§ **Document excerpt**:
----

Table des matières
Jean Zay: The PETSc library
Introduction
PETSc is a library of functions written in C (but also offering a Fortran interface) allowing the handling of dense and sparse vectors and matrices, and resolution of the corresponding linear systems (often linked to partial differential equations) with direct or iterative solvers. Additionally, PETSc offers non-linear solvers, methods for solving differential equations and many other tools. Finally, PETSc also allows using external libraries.
PETSc is available for CPU and GPU.

----

§ **Exercise tasks**:
(a) Using the PETSc page, answer these:
(i) In what language is PETSc written?
(ii) For what other language does it offer an interface?
(iii) On what hardware is PETSc available?
(b) Sum up the PETSc page in two sentences.
(c) Write out the PETSc page between "Table des matières" and "using external libraries.", inclusive, swapping "functions" for "routines".
What comes next is separate material with no link to the PETSc page.

§ **Recorded information**:
----

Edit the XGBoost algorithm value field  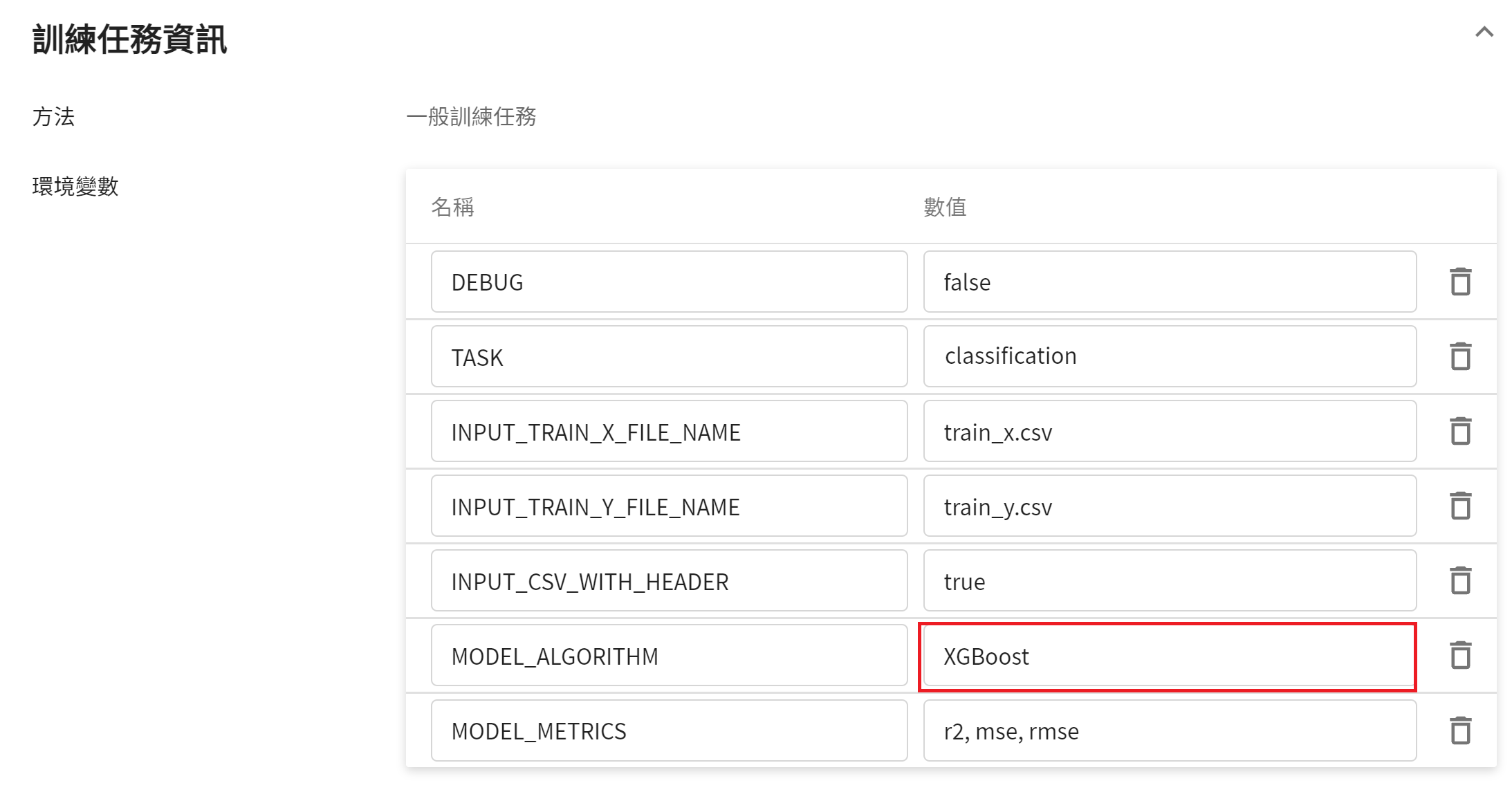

----

§ **Final results**:
(a)
(i) C
(ii) Fortran
(iii) CPU and GPU

(b) PETSc is a C library, with a Fortran interface, for handling dense and sparse vectors and matrices and solving the related linear systems with direct or iterative solvers. It also offers non-linear solvers, methods for solving differential equations and other tools, can use external libraries, and is available for CPU and GPU.

(c)
Table des matières
Jean Zay: The PETSc library
Introduction
PETSc is a library of routines written in C (but also offering a Fortran interface) allowing the handling of dense and sparse vectors and matrices, and resolution of the corresponding linear systems (often linked to partial differential equations) with direct or iterative solvers. Additionally, PETSc offers non-linear solvers, methods for solving differential equations and many other tools. Finally, PETSc also allows using external libraries.